-- begin Data for this exercise --

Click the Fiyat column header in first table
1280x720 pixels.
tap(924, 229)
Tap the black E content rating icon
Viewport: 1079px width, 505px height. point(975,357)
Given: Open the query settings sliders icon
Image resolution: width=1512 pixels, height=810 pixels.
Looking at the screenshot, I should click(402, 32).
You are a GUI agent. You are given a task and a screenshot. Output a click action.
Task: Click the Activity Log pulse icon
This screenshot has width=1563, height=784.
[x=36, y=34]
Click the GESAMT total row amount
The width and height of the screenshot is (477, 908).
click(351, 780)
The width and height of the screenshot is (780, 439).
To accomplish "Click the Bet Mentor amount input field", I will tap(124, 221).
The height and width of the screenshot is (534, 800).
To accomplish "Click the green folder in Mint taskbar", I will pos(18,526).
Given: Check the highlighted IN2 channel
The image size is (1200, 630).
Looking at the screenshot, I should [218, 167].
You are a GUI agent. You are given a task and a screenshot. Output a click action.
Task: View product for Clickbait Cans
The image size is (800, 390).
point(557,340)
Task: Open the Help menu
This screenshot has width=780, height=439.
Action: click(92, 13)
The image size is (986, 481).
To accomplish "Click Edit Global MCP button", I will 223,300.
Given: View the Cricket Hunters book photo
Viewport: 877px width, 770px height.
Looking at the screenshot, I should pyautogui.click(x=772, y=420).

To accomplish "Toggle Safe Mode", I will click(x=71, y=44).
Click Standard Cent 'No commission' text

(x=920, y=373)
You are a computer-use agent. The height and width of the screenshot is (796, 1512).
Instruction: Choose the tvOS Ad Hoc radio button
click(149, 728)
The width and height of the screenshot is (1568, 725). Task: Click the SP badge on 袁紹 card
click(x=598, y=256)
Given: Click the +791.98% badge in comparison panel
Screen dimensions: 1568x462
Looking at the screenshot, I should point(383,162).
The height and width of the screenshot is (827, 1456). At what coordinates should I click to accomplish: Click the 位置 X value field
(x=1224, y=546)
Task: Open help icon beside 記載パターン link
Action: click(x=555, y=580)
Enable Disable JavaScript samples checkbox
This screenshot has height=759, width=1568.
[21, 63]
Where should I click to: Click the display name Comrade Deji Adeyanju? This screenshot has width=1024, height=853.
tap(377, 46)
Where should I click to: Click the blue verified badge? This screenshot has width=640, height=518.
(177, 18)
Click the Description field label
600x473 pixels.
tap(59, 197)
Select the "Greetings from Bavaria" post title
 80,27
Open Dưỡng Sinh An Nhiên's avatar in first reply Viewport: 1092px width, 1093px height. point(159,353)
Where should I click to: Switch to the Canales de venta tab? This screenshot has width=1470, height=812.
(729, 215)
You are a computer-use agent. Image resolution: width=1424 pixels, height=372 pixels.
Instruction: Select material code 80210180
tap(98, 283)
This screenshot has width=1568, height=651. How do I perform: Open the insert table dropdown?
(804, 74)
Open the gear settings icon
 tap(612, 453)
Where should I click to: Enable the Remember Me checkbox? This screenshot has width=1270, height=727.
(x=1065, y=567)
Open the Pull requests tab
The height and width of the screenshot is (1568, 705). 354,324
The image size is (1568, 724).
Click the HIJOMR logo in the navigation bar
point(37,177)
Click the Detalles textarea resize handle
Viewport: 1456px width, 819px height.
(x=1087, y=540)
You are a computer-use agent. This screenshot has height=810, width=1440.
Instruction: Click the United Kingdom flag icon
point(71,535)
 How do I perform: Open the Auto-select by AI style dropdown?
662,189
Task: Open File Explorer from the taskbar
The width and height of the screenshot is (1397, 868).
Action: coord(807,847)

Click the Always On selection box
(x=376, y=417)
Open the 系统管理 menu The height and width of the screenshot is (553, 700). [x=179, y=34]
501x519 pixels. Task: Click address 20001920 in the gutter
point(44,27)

-- end Data for this exercise --

> [Task to carry out]: Please list every line in the records above that contains the word "resolution", copying each line in full.

> [In response]:
Image resolution: width=1512 pixels, height=810 pixels.
You are a computer-use agent. Image resolution: width=1424 pixels, height=372 pixels.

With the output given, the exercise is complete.